━━ RECORDS

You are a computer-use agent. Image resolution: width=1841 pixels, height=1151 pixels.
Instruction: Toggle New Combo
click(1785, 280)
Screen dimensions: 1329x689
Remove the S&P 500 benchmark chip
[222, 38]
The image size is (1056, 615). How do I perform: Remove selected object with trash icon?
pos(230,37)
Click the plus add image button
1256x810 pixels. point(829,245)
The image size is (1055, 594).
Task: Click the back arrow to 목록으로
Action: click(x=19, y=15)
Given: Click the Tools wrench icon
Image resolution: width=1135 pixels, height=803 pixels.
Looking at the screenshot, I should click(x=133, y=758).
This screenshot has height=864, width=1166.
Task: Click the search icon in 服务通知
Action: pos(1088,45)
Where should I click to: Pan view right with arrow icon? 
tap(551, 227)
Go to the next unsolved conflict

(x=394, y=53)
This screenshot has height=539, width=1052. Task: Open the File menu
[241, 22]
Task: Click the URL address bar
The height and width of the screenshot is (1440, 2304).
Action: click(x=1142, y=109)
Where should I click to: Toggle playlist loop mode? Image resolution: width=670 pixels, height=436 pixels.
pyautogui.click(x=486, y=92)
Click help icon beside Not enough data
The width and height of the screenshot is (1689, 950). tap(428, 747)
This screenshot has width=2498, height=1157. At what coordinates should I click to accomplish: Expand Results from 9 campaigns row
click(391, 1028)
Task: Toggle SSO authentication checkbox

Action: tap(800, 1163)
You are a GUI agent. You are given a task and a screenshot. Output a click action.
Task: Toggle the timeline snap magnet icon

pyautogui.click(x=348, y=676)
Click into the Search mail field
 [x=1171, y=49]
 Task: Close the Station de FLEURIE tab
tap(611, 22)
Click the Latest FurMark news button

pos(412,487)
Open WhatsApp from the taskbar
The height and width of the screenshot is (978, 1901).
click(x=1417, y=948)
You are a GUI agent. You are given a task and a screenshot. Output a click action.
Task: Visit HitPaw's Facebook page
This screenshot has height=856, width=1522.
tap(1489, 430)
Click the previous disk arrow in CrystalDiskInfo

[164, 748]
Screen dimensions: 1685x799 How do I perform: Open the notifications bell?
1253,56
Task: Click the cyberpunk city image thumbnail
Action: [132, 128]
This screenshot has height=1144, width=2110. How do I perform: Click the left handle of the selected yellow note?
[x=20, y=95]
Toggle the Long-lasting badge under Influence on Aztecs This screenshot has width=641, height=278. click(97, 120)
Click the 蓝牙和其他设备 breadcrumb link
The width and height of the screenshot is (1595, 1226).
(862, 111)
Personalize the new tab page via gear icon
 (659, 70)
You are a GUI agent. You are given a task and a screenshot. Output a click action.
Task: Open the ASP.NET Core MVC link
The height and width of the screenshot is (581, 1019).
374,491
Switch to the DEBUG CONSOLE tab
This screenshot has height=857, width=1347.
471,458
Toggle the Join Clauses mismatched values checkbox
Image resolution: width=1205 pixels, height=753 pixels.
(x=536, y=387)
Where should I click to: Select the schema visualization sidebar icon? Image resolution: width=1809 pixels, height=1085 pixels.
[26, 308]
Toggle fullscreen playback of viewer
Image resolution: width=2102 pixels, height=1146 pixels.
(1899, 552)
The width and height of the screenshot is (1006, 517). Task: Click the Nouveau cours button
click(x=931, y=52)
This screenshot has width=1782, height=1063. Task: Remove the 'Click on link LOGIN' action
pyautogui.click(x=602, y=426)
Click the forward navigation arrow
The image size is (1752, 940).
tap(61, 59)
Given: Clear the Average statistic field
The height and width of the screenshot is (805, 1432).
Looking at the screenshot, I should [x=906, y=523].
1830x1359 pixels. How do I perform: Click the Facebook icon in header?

━━━━

▶ _TASK DIRECTIONS_
Output all of the data above without any alteration.

▶ _RESULT_
You are a computer-use agent. Image resolution: width=1841 pixels, height=1151 pixels.
Instruction: Toggle New Combo
click(1785, 280)
Screen dimensions: 1329x689
Remove the S&P 500 benchmark chip
[222, 38]
The image size is (1056, 615). How do I perform: Remove selected object with trash icon?
pos(230,37)
Click the plus add image button
1256x810 pixels. point(829,245)
The image size is (1055, 594).
Task: Click the back arrow to 목록으로
Action: click(x=19, y=15)
Given: Click the Tools wrench icon
Image resolution: width=1135 pixels, height=803 pixels.
Looking at the screenshot, I should click(x=133, y=758).
This screenshot has height=864, width=1166.
Task: Click the search icon in 服务通知
Action: pos(1088,45)
Where should I click to: Pan view right with arrow icon? 
tap(551, 227)
Go to the next unsolved conflict

(x=394, y=53)
This screenshot has height=539, width=1052. Task: Open the File menu
[241, 22]
Task: Click the URL address bar
The height and width of the screenshot is (1440, 2304).
Action: click(x=1142, y=109)
Where should I click to: Toggle playlist loop mode? Image resolution: width=670 pixels, height=436 pixels.
pyautogui.click(x=486, y=92)
Click help icon beside Not enough data
The width and height of the screenshot is (1689, 950). tap(428, 747)
This screenshot has width=2498, height=1157. At what coordinates should I click to accomplish: Expand Results from 9 campaigns row
click(391, 1028)
Task: Toggle SSO authentication checkbox

Action: tap(800, 1163)
You are a GUI agent. You are given a task and a screenshot. Output a click action.
Task: Toggle the timeline snap magnet icon

pyautogui.click(x=348, y=676)
Click into the Search mail field
 [x=1171, y=49]
 Task: Close the Station de FLEURIE tab
tap(611, 22)
Click the Latest FurMark news button

pos(412,487)
Open WhatsApp from the taskbar
The height and width of the screenshot is (978, 1901).
click(x=1417, y=948)
You are a GUI agent. You are given a task and a screenshot. Output a click action.
Task: Visit HitPaw's Facebook page
This screenshot has height=856, width=1522.
tap(1489, 430)
Click the previous disk arrow in CrystalDiskInfo

[164, 748]
Screen dimensions: 1685x799 How do I perform: Open the notifications bell?
1253,56
Task: Click the cyberpunk city image thumbnail
Action: [132, 128]
This screenshot has height=1144, width=2110. How do I perform: Click the left handle of the selected yellow note?
[x=20, y=95]
Toggle the Long-lasting badge under Influence on Aztecs This screenshot has width=641, height=278. click(97, 120)
Click the 蓝牙和其他设备 breadcrumb link
The width and height of the screenshot is (1595, 1226).
(862, 111)
Personalize the new tab page via gear icon
 (659, 70)
You are a GUI agent. You are given a task and a screenshot. Output a click action.
Task: Open the ASP.NET Core MVC link
The height and width of the screenshot is (581, 1019).
374,491
Switch to the DEBUG CONSOLE tab
This screenshot has height=857, width=1347.
471,458
Toggle the Join Clauses mismatched values checkbox
Image resolution: width=1205 pixels, height=753 pixels.
(x=536, y=387)
Where should I click to: Select the schema visualization sidebar icon? Image resolution: width=1809 pixels, height=1085 pixels.
[26, 308]
Toggle fullscreen playback of viewer
Image resolution: width=2102 pixels, height=1146 pixels.
(1899, 552)
The width and height of the screenshot is (1006, 517). Task: Click the Nouveau cours button
click(x=931, y=52)
This screenshot has width=1782, height=1063. Task: Remove the 'Click on link LOGIN' action
pyautogui.click(x=602, y=426)
Click the forward navigation arrow
The image size is (1752, 940).
tap(61, 59)
Given: Clear the Average statistic field
The height and width of the screenshot is (805, 1432).
Looking at the screenshot, I should [x=906, y=523].
1830x1359 pixels. How do I perform: Click the Facebook icon in header?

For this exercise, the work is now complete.